Guaranteed, any custom SQL that involves the old nLingual tables will need rewriting. Unfortunately there was no feasible way to add backwards compatibility for this, but ideally, this won't take much work for patching your code.
First, the languages table is gone, as it should never have been a table in the first place; you can access languages via nLingual\Registry::languages()
. If you for whatever reason have queries that access the languages table, you'll have to rewrite them (if you're just using the join to match posts by language slug, you should be able to drop the join and search by language_id
you can get from nLingual\Registry::languages()->get($slug)
).
Second, any queries that access the translations table will need some minor rewriting. The lang_id
column is now language_id
, and post_id
is now object_id
(you'll need to specify the object_type
too). Those column changes should be painless, and as for your JOIN clause, updating it from e.g. ($wpdb->nL_translations.post_id = wp_posts.ID)
to ($wpdb->nl_translations.object_id = $wpdb->posts.ID AND $wpdb->nl_translations.object_type = 'post')
should do the job. I've updated my own code this way and can vouch that it works.
The following functions are accessible via the compatibility feature (enabled automatically if it detects you previously used nLingual 1):
nL_get_option()
nL_default_lang()
nL_current_lang()
nL_is_lang()
nL_is_default()
nL_query_var()
nL_get_post_lang()
nL_get_translation()
nL_associated_posts()
nL_get_lang()
nL_lang_id()
nL_lang_slug()
nL_get_lang_links()
nL_print_lang_links()
nL_split_langs()
nLingual_get_curlang_version()
If you're using functions not on this list, you'll have to update your code to the appropriate method within the Registry
, Translator
, Rewriter
or whatever class houses the functionality you need.
The filters have been renamed to lowercase, but the Liason
class adds hooks to these that will run any callbacks on the old hooks.
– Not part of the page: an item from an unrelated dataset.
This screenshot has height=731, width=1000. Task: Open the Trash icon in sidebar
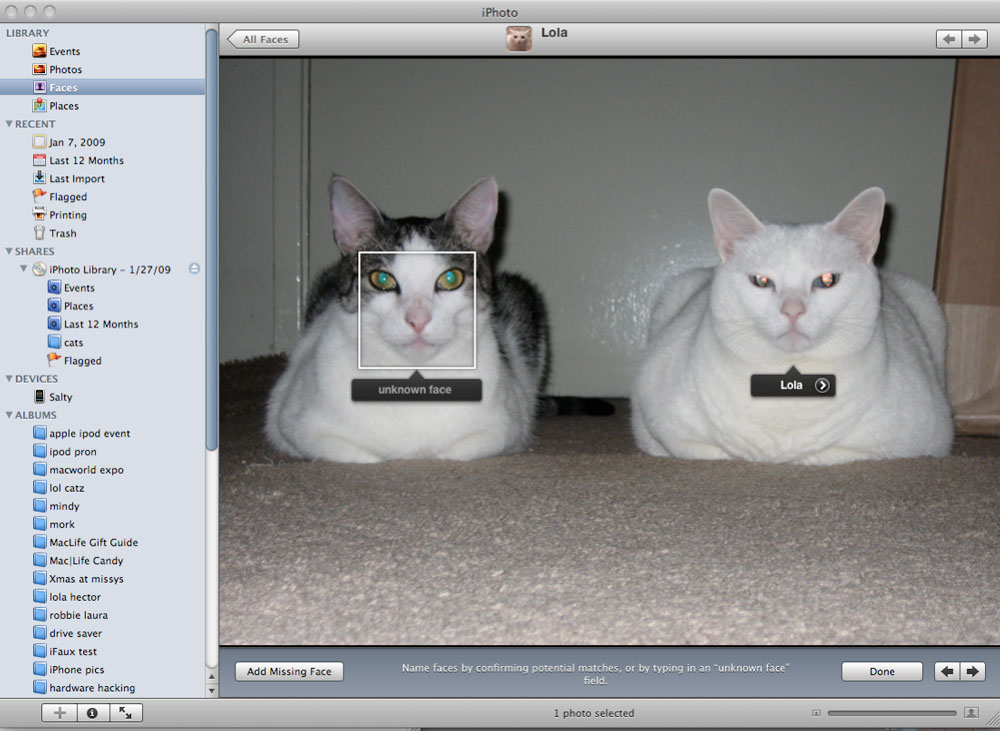pos(39,233)
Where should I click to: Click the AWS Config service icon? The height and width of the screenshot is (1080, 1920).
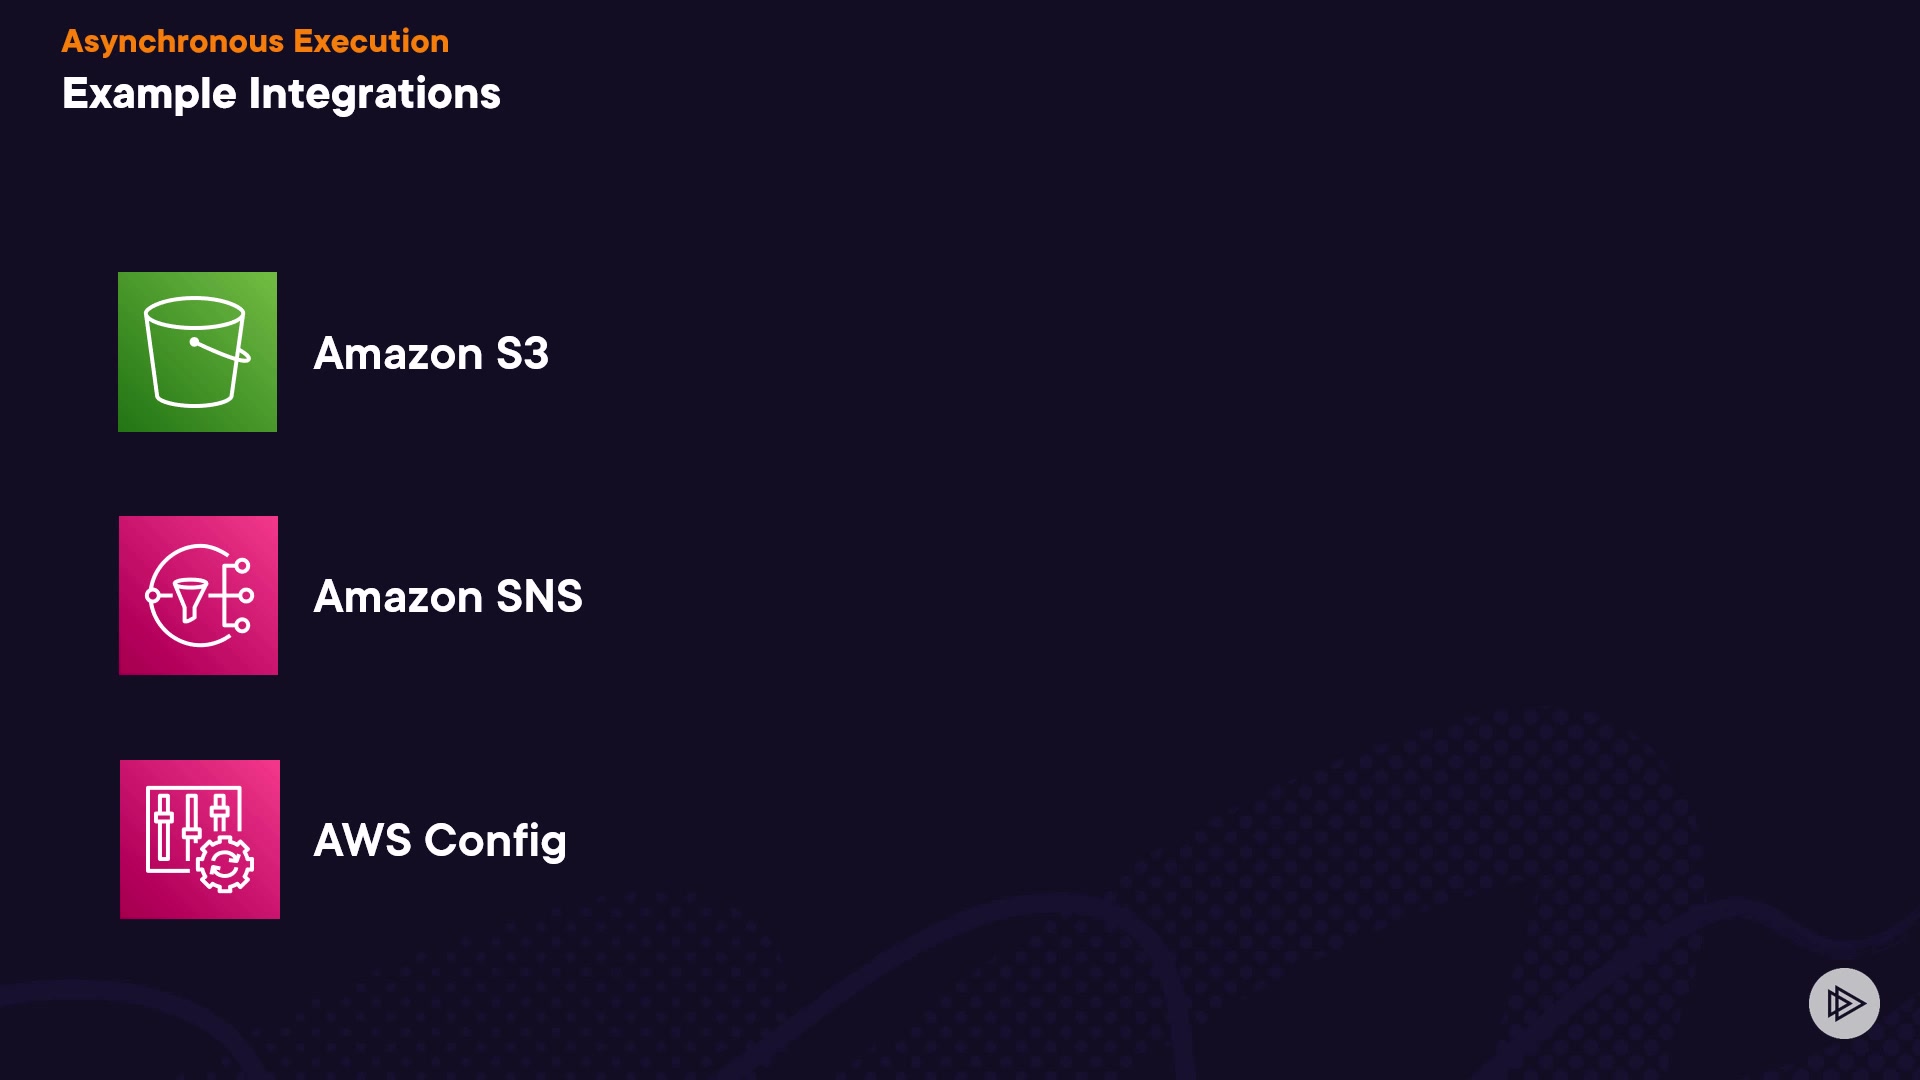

The one exception is the old 'nLingual_localize_here'
filter, who's new version is used in a different context (on the result of Rewriter::localize_here()
, similar to the old 'nLingual_localize_here_array'
). You'll need to modify your code to take this into account.
The URL rewrite/redirect methods have been altered. If your site uses permalinks, you can choose path or domain prefix. The query string option has been removed and will only be usable if your site doesn't use permalinks. This is mostly due to the unreliable way to add the necessary ?lang=en
to URLs since some generate it before or after adding the trailing slash. Even if you set the method to query string ("get"), the system will auto-correct it to path prefix if it detects permalinks are enabled (and vice-versa).
Full documentation of the new filters and methods are in progress, but everything is well documented within the code itself via the PHPDoc blocks.